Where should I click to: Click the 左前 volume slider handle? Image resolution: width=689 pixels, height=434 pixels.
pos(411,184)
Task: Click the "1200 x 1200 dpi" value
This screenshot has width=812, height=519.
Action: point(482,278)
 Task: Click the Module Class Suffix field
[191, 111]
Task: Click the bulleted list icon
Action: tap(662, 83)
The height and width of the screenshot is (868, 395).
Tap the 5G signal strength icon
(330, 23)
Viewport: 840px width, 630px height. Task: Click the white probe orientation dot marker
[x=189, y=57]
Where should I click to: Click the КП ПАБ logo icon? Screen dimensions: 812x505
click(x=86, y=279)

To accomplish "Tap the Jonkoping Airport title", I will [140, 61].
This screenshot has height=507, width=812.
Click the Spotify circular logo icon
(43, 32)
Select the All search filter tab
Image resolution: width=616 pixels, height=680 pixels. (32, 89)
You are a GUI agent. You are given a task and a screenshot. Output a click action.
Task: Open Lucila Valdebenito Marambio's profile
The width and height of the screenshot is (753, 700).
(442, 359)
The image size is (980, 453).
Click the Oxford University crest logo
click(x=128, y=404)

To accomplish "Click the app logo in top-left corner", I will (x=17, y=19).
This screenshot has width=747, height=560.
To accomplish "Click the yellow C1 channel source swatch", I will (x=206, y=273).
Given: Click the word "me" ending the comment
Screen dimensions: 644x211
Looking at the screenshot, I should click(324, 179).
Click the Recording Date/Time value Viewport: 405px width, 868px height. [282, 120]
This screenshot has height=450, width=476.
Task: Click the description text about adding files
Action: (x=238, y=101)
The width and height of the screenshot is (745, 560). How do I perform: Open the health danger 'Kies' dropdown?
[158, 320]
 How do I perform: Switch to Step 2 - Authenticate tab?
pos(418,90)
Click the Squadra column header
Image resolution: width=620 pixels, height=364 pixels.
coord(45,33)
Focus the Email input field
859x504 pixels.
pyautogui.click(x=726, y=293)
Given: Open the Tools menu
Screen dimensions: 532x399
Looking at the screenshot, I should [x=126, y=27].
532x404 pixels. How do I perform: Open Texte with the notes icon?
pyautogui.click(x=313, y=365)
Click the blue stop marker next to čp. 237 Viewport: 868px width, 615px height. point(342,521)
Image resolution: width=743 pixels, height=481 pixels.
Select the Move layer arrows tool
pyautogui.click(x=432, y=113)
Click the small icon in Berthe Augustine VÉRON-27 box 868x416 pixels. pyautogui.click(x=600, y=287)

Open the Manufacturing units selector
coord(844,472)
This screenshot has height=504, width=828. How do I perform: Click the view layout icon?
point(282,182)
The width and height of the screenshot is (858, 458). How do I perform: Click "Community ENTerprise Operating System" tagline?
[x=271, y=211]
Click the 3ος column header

- - - - - - -

Every line above is to be transcribed exactly, with nothing missed.

Where should I click to: Click the 左前 volume slider handle? Image resolution: width=689 pixels, height=434 pixels.
pos(411,184)
Task: Click the "1200 x 1200 dpi" value
This screenshot has width=812, height=519.
Action: point(482,278)
 Task: Click the Module Class Suffix field
[191, 111]
Task: Click the bulleted list icon
Action: tap(662, 83)
The height and width of the screenshot is (868, 395).
Tap the 5G signal strength icon
(330, 23)
Viewport: 840px width, 630px height. Task: Click the white probe orientation dot marker
[x=189, y=57]
Where should I click to: Click the КП ПАБ logo icon? Screen dimensions: 812x505
click(x=86, y=279)

To accomplish "Tap the Jonkoping Airport title", I will [140, 61].
This screenshot has height=507, width=812.
Click the Spotify circular logo icon
(43, 32)
Select the All search filter tab
Image resolution: width=616 pixels, height=680 pixels. (32, 89)
You are a GUI agent. You are given a task and a screenshot. Output a click action.
Task: Open Lucila Valdebenito Marambio's profile
The width and height of the screenshot is (753, 700).
(442, 359)
The image size is (980, 453).
Click the Oxford University crest logo
click(x=128, y=404)

To accomplish "Click the app logo in top-left corner", I will (x=17, y=19).
This screenshot has width=747, height=560.
To accomplish "Click the yellow C1 channel source swatch", I will (x=206, y=273).
Given: Click the word "me" ending the comment
Screen dimensions: 644x211
Looking at the screenshot, I should click(324, 179).
Click the Recording Date/Time value Viewport: 405px width, 868px height. [282, 120]
This screenshot has height=450, width=476.
Task: Click the description text about adding files
Action: (x=238, y=101)
The width and height of the screenshot is (745, 560). How do I perform: Open the health danger 'Kies' dropdown?
[158, 320]
 How do I perform: Switch to Step 2 - Authenticate tab?
pos(418,90)
Click the Squadra column header
Image resolution: width=620 pixels, height=364 pixels.
coord(45,33)
Focus the Email input field
859x504 pixels.
pyautogui.click(x=726, y=293)
Given: Open the Tools menu
Screen dimensions: 532x399
Looking at the screenshot, I should [x=126, y=27].
532x404 pixels. How do I perform: Open Texte with the notes icon?
pyautogui.click(x=313, y=365)
Click the blue stop marker next to čp. 237 Viewport: 868px width, 615px height. point(342,521)
Image resolution: width=743 pixels, height=481 pixels.
Select the Move layer arrows tool
pyautogui.click(x=432, y=113)
Click the small icon in Berthe Augustine VÉRON-27 box 868x416 pixels. pyautogui.click(x=600, y=287)

Open the Manufacturing units selector
coord(844,472)
This screenshot has height=504, width=828. How do I perform: Click the view layout icon?
point(282,182)
The width and height of the screenshot is (858, 458). How do I perform: Click "Community ENTerprise Operating System" tagline?
[x=271, y=211]
Click the 3ος column header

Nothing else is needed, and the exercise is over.